Now the company is designing and funding a program in Kenya to help restore critical habitat for threatened elephant populations in the Chyulu Hills grasslands areas. The area has suffered from overgrazing by local herders for food animals and is in a perpetual cycle of damage, never having enough time to regrow. Planting is expensive and unless the local Maasai people understand that the science behind the problem, any new plantings would simply become food for the grazing herds.
The plan that Apple developed includes the local people in the plan and addresses their needs in concert with the needs of wildlife. Simple things like rotating grazing areas to allow them to recover provides the people and animals with the healthy grassland that is required. The program focusses on restoration of existing areas rather than large scale replanting. Not only is this far less expensive, it also ensures biodiversity is maintained as opposed to monocrops (large tracts of land growing one single variety of crop or plant).
The result will be a rich, healthy and sustainable ecosystem that provides food for the Maasai people but also allows for the wild animals that call the area home too. Best of all, the program will be a demonstration project that shows how to implement responsible agriculture and stewardship – a model that can be rolled out to countries all across Africa.
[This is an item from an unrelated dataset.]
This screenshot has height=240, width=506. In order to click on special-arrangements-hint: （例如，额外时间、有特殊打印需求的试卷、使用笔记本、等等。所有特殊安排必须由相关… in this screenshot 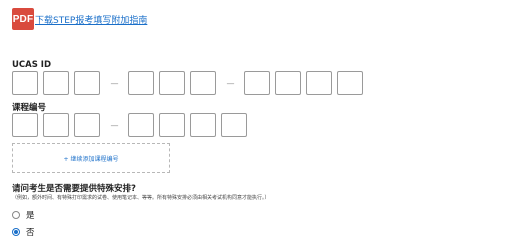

The potential area for recovery is so large that it will sequester carbon on a very large scale. Estimates are that there are 900 million hectares of land that have been damaged and could be rehabilitated using this model. This would result in the removal of 3.6 billion tons of carbon dioxide per year. That’s approximately equivalent to the annual emissions from the entire E.U.
I’m in no rush to replace my aging but still usable devices, but I know which company will supply my next phone and computer purchases when I’m ready.
In other top happy eco news stories, scientists at Stanford and a university in China have developed a way to turn sea water into hydrogen and oxygen. This has always been possible with fresh water but the idea of using sea water leaves the fresh to be used for human consumption or for crops. A company called Hypergiant Industries has developed a personal sized appliance that uses algae to sequester carbon. The idea is that each person would be able to live a carbon neutral life and do it for themselves. Another article talks about 5 steps to zero waste in the bathroom – a very easy way to make big waste reduction changes and a desk sized turbine project that can provide enough power to run a small town.